First, we obtain the estimated performance of the rule using split-regression with
```{r split_on_eval, warning=FALSE}
set.seed(123)
split.eval <- EvaluateRule(evaluation.data=evaluation.data,
                           BuildRule.object=rule.split,
                           study.design="observational",
                           name.outcome="no_relapse",
                           type.outcome="binary",
                           desirable.outcome=TRUE,
                           name.treatment="intervention",
                           names.influencing.treatment=c("prognosis", "clinic", "age"),
                           names.influencing.rule=c("age", paste0("gene_", 1:10)),
                           propensity.method="logistic.regression",
                           bootstrap.CI=FALSE)
split.eval$summaries
```

And last, the rule from OWL framework yields the following estimates
```{r OWL_on_eval, warning=FALSE}
set.seed(123)
OWL.eval <- EvaluateRule(evaluation.data=evaluation.data,
                              BuildRule.object=rule.OWL,
                              study.design="observational",
                              name.outcome="no_relapse",
                              type.outcome="binary",
                              desirable.outcome=TRUE,
                              name.treatment="intervention",
                              names.influencing.treatment=c("prognosis", "clinic", "age"),
                              names.influencing.rule=c("age", paste0("gene_", 1:10)),
                              propensity.method="logistic.regression",
                              bootstrap.CI=FALSE)
OWL.eval$summaries
```

And last, the rule from OWL framework yields the following estimates
```{r DI_on_eval, warning=FALSE}
set.seed(123)
DI.eval <- EvaluateRule(evaluation.data=evaluation.data,
                              BuildRule.object=rule.DI,
                              study.design="observational",
                              name.outcome="no_relapse",
                              type.outcome="binary",
                              desirable.outcome=TRUE,
                              name.treatment="intervention",
                              names.influencing.treatment=c("prognosis", "clinic", "age"),
                              names.influencing.rule=c("age", paste0("gene_", 1:10)),
                              propensity.method="logistic.regression",
                              bootstrap.CI=FALSE)
DI.eval$summaries
```
We could have also obtained bootstrap-based CIs for the ATE/ABR estimates (in both the validation and evaluation datasets) by specifying the following arguments to `BuildRulesOnValidation` and `EvaluateRule()`
```{r}
bootstrap.CI=TRUE
booststrap.CI.replications=1000 # or any other number of replications
```
but we chose not to compute CIs in this example to minimize run-time.

### References 
* Yingqi Zhao, Donglin Zeng, A. John Rush & Michael R. Kosorok (2012). Estimating individualized treatment rules using outcome weighted learning. Journal of the American Statistical Association, 107:499 1106--1118.

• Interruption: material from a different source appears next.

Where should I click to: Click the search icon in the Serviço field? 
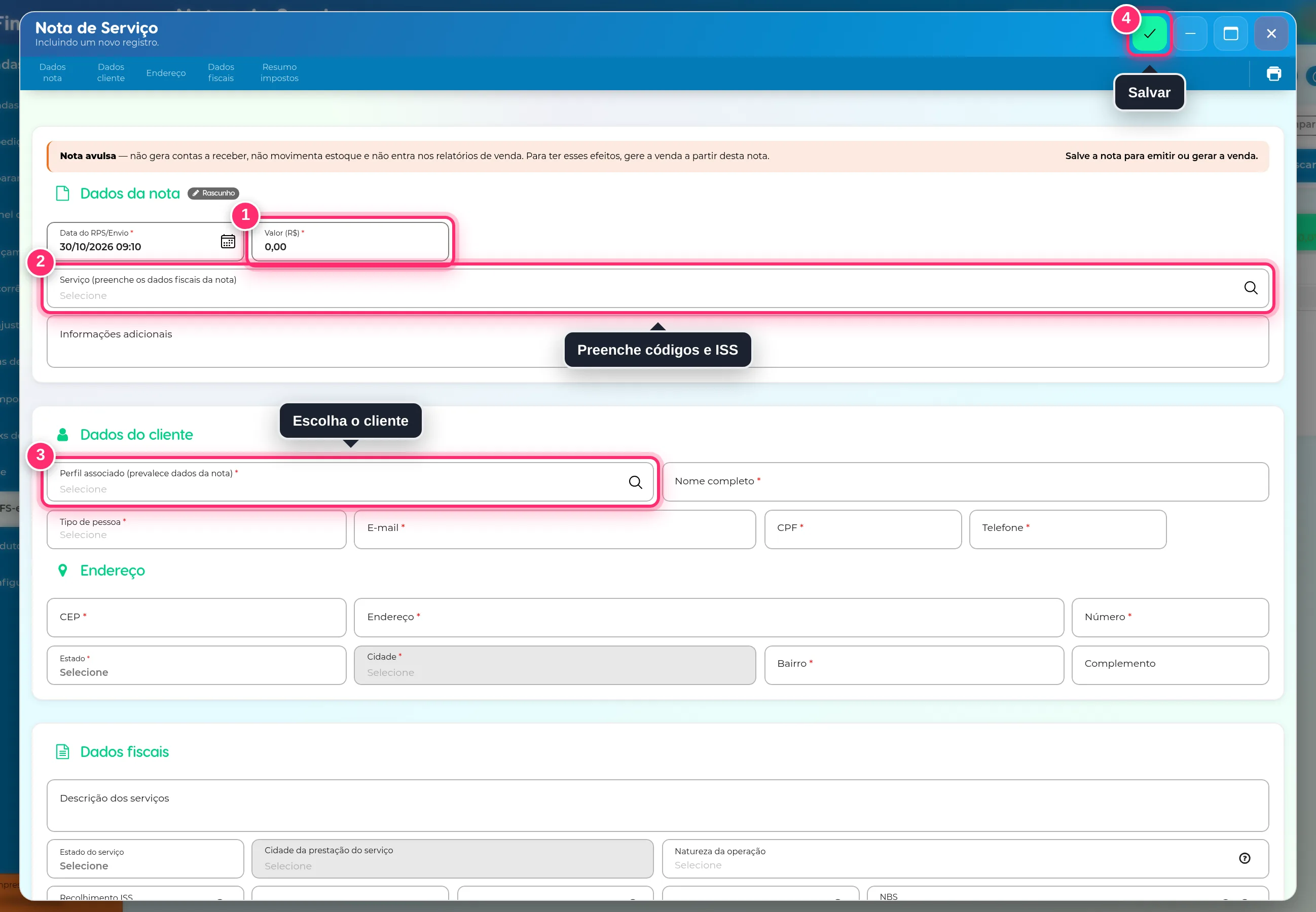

* Lu Tian, Ash A. Alizadeh, Andrew J. Gentles, Robert Tibshirani (2014). A simple method for estimating interactions between a treatment and a large number of covariates. Journal of the American Statistical Association, 109:508: 1517--1532.

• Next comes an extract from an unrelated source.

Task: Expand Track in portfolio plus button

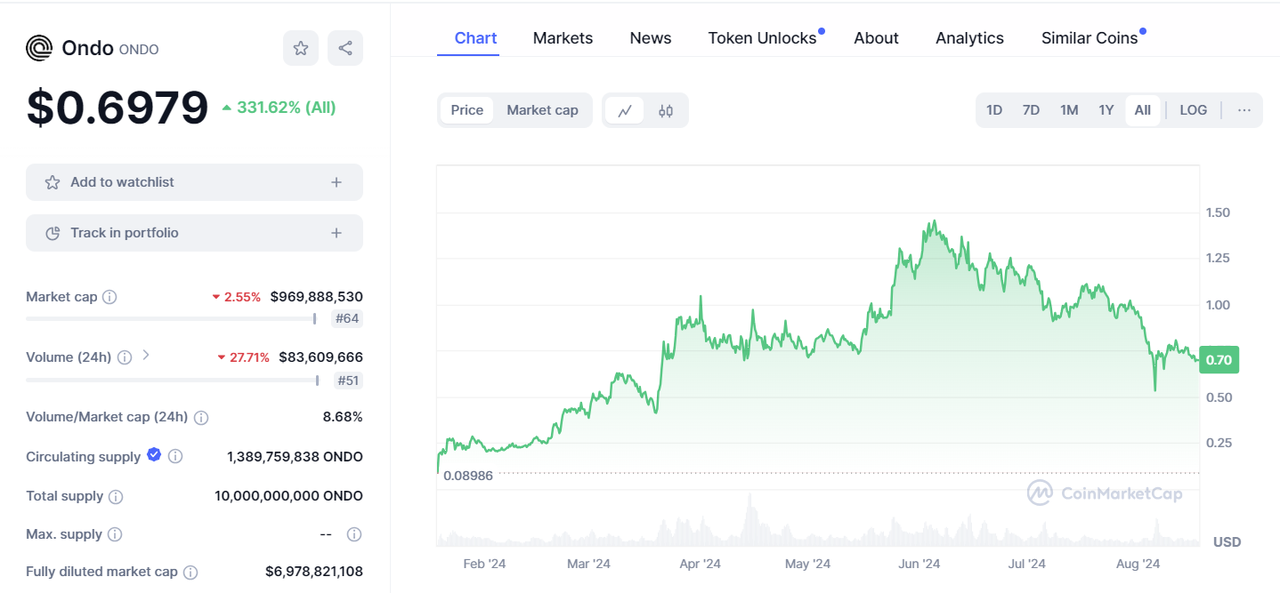Action: pyautogui.click(x=336, y=233)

* Shuai Chen, Lu Tian, Tianxi Cai, Menggang Yu (2017). A general statistical framework for subgroup identification and comparative treatment scoring. Biometrics, 73:4: 1199--1209.
* Jeremy Roth and Noah Simon (2019). Using propensity scores to develop and evaluate treatment rules with observational data. (Manuscript in progress).
* Jeremy Roth and Noah Simon (2019). Elucidating outcome-weighted-learning and its comparison to split-regression: direct vs. indirect methods in practice. (Manuscript in progress).